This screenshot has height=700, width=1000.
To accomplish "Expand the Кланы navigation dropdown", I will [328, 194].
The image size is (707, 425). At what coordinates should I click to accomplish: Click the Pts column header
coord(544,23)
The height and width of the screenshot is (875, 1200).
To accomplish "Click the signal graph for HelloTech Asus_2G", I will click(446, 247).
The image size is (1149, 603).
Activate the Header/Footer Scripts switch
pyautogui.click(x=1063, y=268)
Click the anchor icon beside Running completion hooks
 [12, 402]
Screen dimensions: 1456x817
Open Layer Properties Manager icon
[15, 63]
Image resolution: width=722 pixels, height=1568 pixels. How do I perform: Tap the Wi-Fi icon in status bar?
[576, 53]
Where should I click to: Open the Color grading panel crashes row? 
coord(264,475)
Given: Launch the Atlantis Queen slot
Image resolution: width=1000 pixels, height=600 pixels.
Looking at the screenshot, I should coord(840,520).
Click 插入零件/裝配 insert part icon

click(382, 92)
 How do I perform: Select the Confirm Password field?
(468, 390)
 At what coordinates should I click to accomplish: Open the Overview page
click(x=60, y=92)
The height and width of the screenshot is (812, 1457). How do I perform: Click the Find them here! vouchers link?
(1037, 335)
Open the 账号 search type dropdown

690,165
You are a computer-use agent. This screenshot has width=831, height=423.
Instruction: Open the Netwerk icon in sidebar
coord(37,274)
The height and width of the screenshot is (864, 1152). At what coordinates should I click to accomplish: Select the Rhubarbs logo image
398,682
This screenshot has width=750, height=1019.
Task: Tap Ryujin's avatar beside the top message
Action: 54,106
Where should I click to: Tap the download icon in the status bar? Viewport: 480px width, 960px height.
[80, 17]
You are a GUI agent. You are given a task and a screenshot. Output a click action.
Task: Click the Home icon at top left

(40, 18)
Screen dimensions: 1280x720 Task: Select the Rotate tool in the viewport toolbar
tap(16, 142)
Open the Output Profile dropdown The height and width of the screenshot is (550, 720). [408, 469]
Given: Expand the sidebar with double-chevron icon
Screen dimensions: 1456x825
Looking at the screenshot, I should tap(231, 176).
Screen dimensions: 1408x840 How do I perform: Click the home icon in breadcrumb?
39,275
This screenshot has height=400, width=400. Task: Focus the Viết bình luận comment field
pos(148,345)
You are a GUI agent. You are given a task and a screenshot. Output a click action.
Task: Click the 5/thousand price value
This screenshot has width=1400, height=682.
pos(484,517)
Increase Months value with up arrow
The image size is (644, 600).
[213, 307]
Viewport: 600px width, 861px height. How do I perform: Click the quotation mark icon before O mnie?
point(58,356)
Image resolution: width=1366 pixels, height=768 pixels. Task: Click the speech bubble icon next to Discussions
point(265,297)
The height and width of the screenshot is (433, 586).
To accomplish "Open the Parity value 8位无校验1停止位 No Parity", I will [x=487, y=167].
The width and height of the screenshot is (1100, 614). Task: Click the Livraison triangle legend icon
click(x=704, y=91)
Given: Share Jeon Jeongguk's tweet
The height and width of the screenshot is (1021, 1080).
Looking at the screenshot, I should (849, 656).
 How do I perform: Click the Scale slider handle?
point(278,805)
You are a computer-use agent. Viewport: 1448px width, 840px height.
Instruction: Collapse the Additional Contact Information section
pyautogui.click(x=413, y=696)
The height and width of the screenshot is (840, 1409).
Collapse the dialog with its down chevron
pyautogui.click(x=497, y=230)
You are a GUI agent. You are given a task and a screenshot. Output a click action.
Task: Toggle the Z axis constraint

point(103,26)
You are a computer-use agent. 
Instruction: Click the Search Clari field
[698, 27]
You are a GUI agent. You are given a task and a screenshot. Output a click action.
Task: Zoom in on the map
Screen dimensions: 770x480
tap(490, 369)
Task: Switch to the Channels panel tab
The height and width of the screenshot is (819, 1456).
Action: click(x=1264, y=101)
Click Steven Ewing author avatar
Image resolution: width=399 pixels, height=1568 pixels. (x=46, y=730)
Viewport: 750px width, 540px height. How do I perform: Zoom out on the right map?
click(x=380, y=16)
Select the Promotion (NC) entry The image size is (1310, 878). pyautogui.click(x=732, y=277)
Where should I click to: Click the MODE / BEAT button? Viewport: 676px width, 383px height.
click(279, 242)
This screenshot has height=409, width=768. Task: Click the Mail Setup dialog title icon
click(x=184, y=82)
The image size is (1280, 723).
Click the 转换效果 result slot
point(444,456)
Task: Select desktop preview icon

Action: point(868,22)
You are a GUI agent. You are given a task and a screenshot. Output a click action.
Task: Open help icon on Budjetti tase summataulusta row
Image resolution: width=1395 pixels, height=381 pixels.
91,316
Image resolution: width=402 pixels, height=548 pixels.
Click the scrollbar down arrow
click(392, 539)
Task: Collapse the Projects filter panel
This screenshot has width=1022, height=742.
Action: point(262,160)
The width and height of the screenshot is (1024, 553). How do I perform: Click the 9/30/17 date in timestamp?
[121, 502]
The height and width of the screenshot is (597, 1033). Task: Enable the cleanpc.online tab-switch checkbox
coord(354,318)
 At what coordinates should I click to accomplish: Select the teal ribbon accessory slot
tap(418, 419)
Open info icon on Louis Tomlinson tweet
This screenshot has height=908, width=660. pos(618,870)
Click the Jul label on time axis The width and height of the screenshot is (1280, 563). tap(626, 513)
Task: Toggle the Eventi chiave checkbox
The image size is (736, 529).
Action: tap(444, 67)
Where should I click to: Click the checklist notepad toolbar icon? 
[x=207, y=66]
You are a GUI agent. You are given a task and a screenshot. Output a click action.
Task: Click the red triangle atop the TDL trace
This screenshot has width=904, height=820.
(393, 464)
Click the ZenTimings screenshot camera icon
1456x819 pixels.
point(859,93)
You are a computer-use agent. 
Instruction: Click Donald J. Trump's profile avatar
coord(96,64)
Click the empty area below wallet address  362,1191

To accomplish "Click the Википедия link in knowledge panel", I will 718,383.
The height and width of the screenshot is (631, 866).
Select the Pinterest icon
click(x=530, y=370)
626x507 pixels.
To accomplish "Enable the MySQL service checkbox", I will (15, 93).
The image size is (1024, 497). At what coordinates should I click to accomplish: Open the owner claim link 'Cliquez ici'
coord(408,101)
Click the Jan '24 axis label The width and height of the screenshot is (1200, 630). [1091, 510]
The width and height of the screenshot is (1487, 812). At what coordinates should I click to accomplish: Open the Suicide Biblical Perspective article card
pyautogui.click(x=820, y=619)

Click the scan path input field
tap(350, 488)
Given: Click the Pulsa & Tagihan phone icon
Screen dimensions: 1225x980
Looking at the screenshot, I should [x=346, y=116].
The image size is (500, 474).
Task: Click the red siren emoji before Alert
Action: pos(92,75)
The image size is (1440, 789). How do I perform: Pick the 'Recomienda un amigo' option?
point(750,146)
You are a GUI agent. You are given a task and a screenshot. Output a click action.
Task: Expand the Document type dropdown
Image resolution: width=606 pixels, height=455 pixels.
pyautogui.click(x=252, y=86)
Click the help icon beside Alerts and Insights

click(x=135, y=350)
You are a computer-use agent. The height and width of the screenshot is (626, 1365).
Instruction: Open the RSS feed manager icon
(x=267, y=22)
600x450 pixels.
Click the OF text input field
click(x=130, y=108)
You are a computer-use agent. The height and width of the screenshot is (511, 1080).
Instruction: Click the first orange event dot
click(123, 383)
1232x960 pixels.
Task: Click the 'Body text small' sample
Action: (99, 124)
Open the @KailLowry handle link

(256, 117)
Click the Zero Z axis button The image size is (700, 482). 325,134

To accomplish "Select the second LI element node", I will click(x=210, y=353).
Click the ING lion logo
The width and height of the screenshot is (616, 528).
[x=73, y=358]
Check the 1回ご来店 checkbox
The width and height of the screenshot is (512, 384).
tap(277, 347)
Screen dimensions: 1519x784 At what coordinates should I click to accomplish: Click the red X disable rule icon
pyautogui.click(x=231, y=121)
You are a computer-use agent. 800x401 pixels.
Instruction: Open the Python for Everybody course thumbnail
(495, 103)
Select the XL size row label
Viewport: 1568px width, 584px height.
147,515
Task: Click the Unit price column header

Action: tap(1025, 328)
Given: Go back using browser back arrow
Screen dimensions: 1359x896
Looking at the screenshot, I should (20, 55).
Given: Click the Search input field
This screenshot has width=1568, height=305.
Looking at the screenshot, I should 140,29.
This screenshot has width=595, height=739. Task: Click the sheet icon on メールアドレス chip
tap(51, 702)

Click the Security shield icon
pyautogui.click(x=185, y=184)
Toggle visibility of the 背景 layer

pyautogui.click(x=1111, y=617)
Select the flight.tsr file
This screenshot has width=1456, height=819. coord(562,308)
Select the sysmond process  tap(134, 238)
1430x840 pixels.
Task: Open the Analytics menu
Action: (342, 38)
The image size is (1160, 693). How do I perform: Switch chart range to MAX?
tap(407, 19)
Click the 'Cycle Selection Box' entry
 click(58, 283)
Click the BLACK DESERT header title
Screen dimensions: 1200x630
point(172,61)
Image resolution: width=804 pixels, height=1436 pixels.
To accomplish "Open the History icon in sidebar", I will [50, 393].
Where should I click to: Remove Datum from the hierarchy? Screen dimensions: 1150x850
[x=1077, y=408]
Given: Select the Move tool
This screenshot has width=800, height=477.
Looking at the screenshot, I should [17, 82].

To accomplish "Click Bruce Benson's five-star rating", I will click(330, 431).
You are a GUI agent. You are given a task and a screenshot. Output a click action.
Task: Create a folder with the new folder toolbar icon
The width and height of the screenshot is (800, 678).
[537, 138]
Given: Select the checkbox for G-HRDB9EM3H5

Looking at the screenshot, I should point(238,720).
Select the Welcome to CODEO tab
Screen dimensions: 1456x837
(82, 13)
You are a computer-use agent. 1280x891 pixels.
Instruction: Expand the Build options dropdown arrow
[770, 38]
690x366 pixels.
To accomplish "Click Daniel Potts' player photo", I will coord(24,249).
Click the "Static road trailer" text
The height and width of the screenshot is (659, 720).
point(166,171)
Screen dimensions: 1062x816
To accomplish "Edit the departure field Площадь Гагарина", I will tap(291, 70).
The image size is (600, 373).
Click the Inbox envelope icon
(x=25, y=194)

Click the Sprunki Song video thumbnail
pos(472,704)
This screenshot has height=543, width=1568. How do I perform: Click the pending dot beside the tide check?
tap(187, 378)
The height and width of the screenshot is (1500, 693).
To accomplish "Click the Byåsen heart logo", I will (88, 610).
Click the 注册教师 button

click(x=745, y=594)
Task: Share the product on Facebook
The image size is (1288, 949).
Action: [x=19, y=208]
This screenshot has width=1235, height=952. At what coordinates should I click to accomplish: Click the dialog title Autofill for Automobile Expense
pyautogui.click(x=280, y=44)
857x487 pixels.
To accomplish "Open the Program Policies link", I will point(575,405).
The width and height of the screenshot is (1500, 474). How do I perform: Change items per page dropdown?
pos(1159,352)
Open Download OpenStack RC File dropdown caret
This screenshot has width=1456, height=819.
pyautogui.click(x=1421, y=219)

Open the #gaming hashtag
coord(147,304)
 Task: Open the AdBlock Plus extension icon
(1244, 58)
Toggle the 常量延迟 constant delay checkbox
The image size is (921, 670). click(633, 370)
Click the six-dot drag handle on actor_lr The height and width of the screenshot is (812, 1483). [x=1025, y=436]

▬▬▬▬▬▬▬▬▬▬

REQUIREMENT → Please retype the stretch of lines from the one containing "The image size is (1280, 723)." through the one containing "Action: point(868,22)", copying each line exactly.

EXPECTED ANSWER →
The image size is (1280, 723).
Click the 转换效果 result slot
point(444,456)
Task: Select desktop preview icon

Action: point(868,22)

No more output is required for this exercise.